Due to the Central Asian contribution in its formation, the Chernogorovka-Novocherkassk complex exhibited similarities with the other early nomadic cultures of the Eurasian steppe and forest-steppe which existed before the 7th century BC, such as the Aržan culture, so that these various pre-Scythian early nomadic cultures were thus part of a unified Aržan-Chernogorovka cultural layer originating from Central Asia, with the early Scythian culture being materially indistinguishable from the Chernogorovka-Novocherkassk complex.

The characteristic objects of the Chernogorovka-Novocherkassk complex are Kabardino-Pyatigorsk daggers, Ciscaucasian horse-bits, specific arrowhead shapes, and less specific spearheads. Many decorative parts of horse harnesses and personal ornaments are rare in the Chernogorovka-Novocherkassk complex, while open-work rattles were used for rituals, and Maltese crosses had a religious significance.

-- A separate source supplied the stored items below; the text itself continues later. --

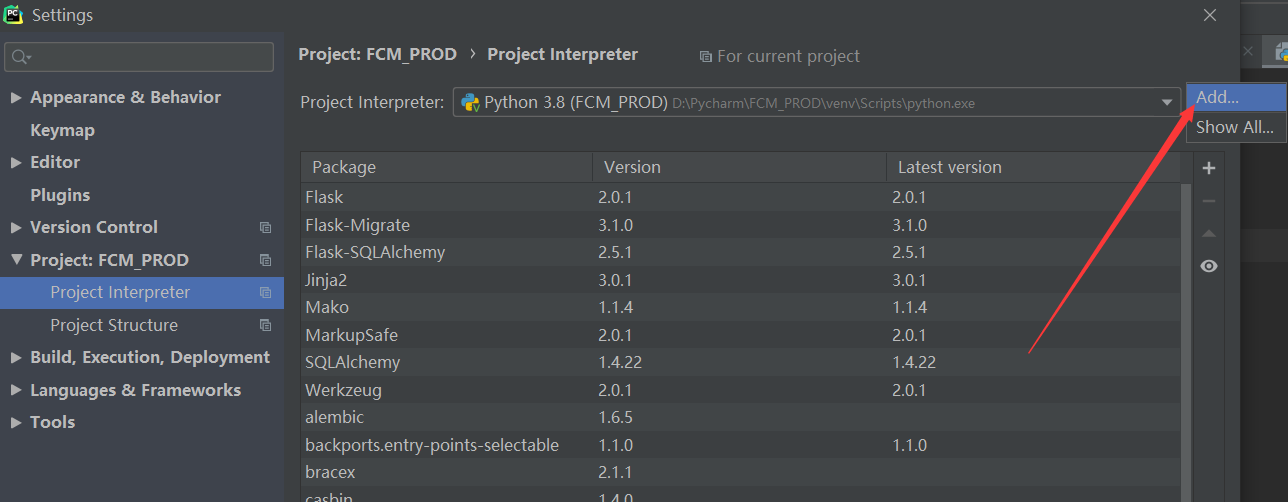Viewport: 1288px width, 502px height.
Task: Toggle the show early releases eye icon
Action: pos(1208,266)
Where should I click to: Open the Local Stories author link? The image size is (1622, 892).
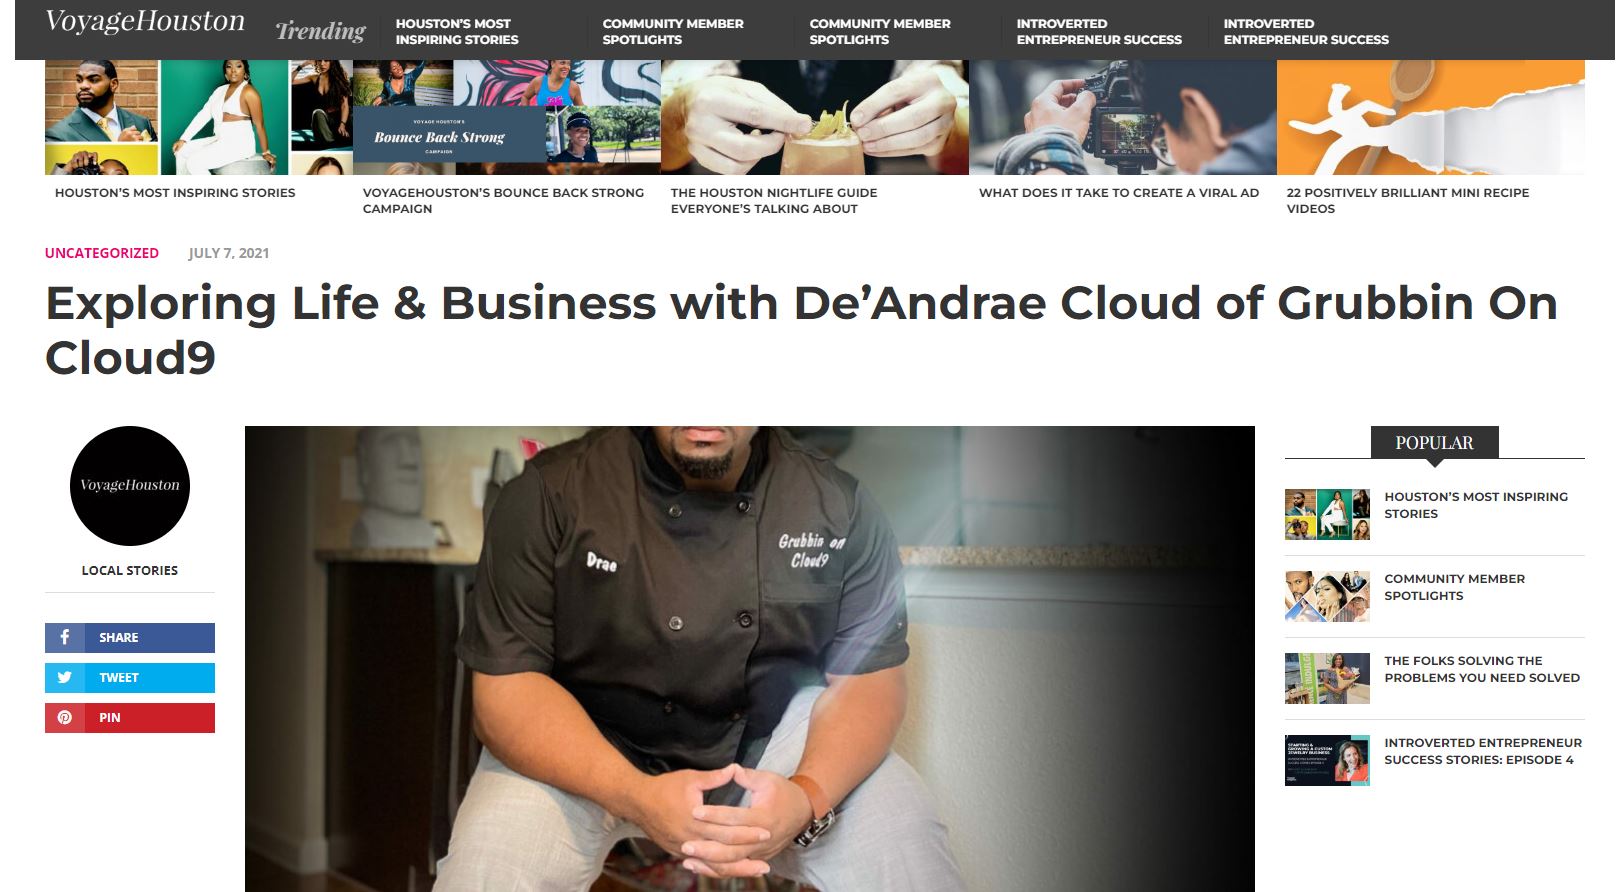[130, 570]
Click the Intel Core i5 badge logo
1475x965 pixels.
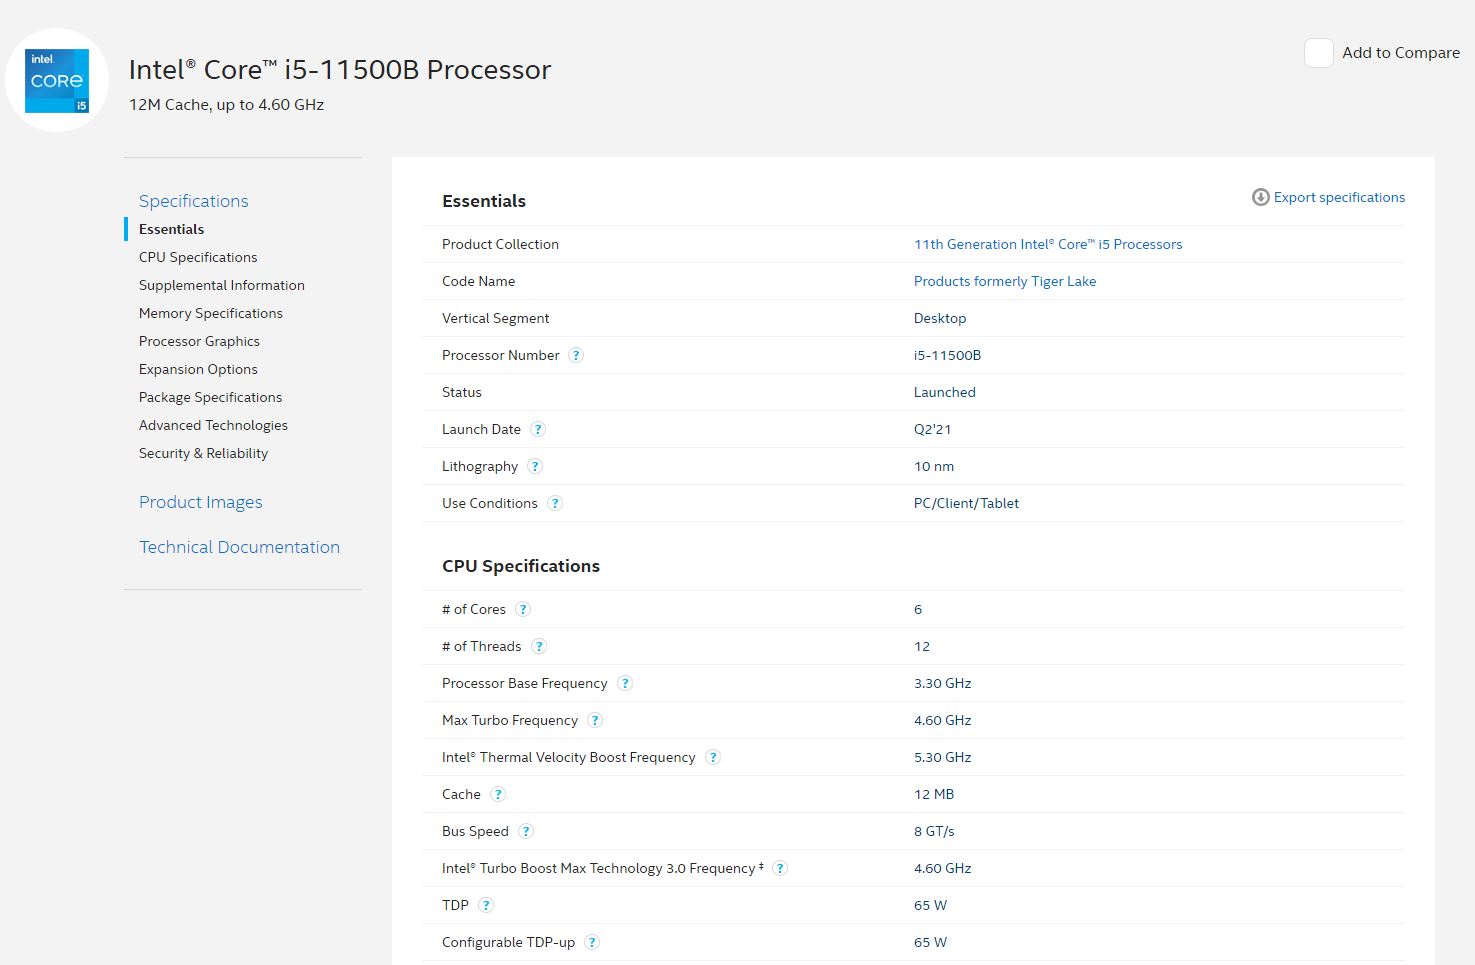[57, 80]
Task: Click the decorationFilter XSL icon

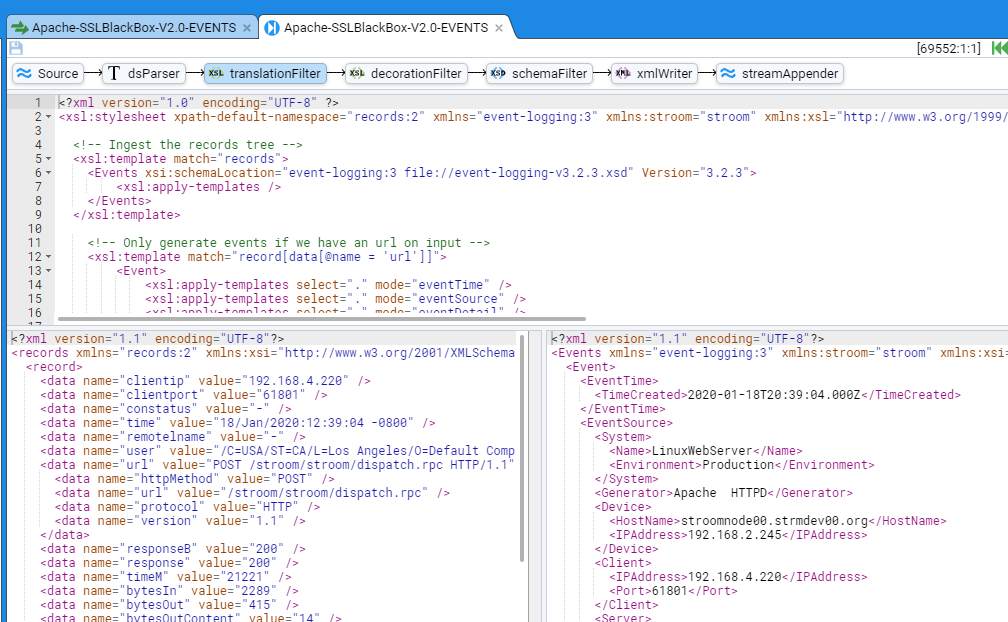Action: pyautogui.click(x=357, y=73)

The transition from the Chernogorovka to Novocherkassk phases was marked by a change of horse gear styles.

===Population===
The peoples of the Chernogorovka-Novocherkassk complex shared a common culture and origin with the Scythians and lived an equestrian nomadic pastoralist way of life similar to that of the Scythians, which is reflected by how West Asian sources mentioned Cimmerian arrows, bows and horse equipment, which are typical of steppe nomads.

Thus, the "mare-milkers" (ιππημολγοι) and "milk consumers" (γαλακτοφαγοι) from Homer's Odyssey might have been a reference to Chernogorovka-Novocherkassk peoples such as the Cimmerians, who had this lifestyle in common with the Scythians, as attested by Hesiod's description of the Scythians as living in the same way.

==Distribution==
The Chernogorovka-Novocherkassk complex covered a wide territory ranging from Central Europe and the Pannonian Plain in the west to Caucasia in the east, including present-day Southern Russia.

==Identification==
The Chernogorovka-Novocherkassk complex corresponds to a peoples confederations of Iranic equestrian nomads such as:
- the Agathyrsi in the Pontic Steppe;
- the Cimmerians in the Caspian Steppe,
- and possibly the Sigynnae in the Pannonian Steppe.

===Thraco-Cimmerian culture===
Chernogorovka-Novocherkassk type remains found in the eastern parts of Central Europe, especially in Transylvania and on the Hungarian Plain were previously designated as "Thraco-Cimmerian" due to their then identification with possible westwards migrations of the Cimmerians.